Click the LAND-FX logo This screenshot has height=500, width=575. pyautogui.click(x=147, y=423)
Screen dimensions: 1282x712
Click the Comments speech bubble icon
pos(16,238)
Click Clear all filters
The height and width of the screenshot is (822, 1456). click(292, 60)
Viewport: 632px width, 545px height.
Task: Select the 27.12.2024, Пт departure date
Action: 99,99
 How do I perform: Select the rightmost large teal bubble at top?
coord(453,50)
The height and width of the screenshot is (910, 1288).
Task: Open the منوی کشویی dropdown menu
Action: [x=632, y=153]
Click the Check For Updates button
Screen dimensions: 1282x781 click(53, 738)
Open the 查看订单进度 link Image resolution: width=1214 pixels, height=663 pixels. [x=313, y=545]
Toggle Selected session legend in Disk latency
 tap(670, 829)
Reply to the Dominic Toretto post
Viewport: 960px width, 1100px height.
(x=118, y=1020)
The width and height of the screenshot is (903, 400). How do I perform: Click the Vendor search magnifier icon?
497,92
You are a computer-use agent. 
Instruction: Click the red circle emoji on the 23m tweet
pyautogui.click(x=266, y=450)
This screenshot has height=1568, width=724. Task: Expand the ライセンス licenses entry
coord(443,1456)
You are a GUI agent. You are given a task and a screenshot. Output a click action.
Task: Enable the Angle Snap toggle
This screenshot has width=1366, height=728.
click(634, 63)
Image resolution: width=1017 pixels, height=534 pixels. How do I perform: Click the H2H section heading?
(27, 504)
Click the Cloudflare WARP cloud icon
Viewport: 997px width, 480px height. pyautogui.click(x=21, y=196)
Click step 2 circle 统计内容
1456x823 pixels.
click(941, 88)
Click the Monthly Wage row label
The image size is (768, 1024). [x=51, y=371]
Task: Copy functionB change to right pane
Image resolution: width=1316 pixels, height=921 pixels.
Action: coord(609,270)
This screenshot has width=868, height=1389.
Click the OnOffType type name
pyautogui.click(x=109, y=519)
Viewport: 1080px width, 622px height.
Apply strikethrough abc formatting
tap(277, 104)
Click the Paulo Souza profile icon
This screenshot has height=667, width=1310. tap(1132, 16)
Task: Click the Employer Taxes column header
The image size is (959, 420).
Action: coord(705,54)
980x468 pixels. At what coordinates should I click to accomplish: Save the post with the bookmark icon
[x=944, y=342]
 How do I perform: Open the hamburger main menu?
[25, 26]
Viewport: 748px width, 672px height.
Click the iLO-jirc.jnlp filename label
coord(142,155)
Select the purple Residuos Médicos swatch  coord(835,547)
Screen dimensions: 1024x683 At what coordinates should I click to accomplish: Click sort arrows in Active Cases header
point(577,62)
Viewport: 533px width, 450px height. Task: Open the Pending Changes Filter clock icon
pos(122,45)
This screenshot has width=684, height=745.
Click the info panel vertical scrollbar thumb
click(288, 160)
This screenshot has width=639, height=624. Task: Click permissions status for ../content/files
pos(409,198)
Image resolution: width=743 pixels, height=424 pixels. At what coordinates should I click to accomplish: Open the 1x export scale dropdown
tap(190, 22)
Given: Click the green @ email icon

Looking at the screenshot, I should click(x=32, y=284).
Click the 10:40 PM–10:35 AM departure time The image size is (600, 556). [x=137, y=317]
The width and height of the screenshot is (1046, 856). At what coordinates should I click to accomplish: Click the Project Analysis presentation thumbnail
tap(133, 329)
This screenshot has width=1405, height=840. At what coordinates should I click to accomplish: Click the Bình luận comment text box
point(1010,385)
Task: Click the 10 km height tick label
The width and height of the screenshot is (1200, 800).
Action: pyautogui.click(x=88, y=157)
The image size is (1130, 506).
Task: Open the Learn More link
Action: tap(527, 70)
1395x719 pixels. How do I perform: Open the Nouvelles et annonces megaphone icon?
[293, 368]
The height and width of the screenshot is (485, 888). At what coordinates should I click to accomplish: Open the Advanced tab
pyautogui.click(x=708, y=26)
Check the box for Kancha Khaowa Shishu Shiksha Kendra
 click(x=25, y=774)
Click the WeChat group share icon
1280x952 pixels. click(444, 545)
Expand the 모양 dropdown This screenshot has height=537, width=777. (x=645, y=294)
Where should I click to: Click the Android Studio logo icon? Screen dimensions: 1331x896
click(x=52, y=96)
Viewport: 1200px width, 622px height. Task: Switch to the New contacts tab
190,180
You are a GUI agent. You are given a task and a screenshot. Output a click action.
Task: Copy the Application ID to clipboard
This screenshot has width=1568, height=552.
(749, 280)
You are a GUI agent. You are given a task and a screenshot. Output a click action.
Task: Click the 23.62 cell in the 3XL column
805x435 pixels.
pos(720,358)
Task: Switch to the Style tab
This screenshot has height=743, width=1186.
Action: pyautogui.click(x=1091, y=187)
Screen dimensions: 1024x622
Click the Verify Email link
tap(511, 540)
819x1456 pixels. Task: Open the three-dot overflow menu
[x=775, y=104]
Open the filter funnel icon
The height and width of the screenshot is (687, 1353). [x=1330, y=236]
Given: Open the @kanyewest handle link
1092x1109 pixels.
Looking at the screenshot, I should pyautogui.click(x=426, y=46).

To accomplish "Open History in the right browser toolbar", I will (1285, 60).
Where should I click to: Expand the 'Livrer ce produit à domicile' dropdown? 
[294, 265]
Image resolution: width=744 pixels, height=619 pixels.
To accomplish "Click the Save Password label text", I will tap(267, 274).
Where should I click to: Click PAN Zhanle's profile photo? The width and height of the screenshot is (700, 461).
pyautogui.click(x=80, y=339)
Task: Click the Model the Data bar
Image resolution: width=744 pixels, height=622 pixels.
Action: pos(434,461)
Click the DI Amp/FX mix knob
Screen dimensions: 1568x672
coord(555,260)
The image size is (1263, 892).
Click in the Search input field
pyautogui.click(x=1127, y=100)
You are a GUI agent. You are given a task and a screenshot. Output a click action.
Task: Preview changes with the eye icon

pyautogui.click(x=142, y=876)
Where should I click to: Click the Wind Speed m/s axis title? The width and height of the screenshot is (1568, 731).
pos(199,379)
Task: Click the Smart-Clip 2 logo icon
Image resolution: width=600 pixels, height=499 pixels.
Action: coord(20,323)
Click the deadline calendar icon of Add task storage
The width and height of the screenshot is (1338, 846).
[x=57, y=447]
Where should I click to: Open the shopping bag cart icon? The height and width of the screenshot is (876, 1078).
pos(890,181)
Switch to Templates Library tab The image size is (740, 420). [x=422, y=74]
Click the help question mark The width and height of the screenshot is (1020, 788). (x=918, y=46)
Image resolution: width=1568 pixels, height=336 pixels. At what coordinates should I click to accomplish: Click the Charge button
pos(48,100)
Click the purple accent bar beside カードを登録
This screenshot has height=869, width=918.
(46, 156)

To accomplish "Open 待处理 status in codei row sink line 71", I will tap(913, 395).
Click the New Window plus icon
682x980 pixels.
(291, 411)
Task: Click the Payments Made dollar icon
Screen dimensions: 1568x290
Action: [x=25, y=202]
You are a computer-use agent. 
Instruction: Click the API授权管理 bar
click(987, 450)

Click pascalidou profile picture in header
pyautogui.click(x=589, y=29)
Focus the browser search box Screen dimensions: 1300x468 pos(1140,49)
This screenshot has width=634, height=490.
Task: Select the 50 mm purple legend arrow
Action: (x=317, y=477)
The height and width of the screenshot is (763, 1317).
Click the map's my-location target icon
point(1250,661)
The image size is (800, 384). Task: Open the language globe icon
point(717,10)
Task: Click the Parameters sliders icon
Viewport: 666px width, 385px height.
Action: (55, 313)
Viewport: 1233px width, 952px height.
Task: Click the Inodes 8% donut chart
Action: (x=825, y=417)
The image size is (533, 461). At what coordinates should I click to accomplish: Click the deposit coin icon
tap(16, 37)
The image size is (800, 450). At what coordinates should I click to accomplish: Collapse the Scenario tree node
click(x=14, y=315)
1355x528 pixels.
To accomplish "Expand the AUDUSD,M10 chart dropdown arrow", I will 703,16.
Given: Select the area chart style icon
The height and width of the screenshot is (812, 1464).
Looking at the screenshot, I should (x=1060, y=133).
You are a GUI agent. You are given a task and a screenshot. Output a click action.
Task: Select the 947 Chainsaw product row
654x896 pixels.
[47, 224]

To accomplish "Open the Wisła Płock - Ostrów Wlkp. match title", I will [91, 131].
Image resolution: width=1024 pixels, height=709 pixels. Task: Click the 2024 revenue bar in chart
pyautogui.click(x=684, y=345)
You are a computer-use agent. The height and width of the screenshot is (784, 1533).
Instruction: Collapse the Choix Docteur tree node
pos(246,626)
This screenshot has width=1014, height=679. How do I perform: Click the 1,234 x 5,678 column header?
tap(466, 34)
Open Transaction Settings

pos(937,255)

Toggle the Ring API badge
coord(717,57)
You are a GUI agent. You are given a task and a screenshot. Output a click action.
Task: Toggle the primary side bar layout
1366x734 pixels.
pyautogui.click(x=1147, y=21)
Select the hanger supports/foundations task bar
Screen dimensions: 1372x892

**What to produce**
Using the data above, repeat exactly the lines that begin at the line with "Task: Copy functionB change to right pane" and end at the line with "Viewport: 1080px width, 622px height.", both ends included.

**Written answer**
Task: Copy functionB change to right pane
Image resolution: width=1316 pixels, height=921 pixels.
Action: coord(609,270)
This screenshot has width=868, height=1389.
Click the OnOffType type name
pyautogui.click(x=109, y=519)
Viewport: 1080px width, 622px height.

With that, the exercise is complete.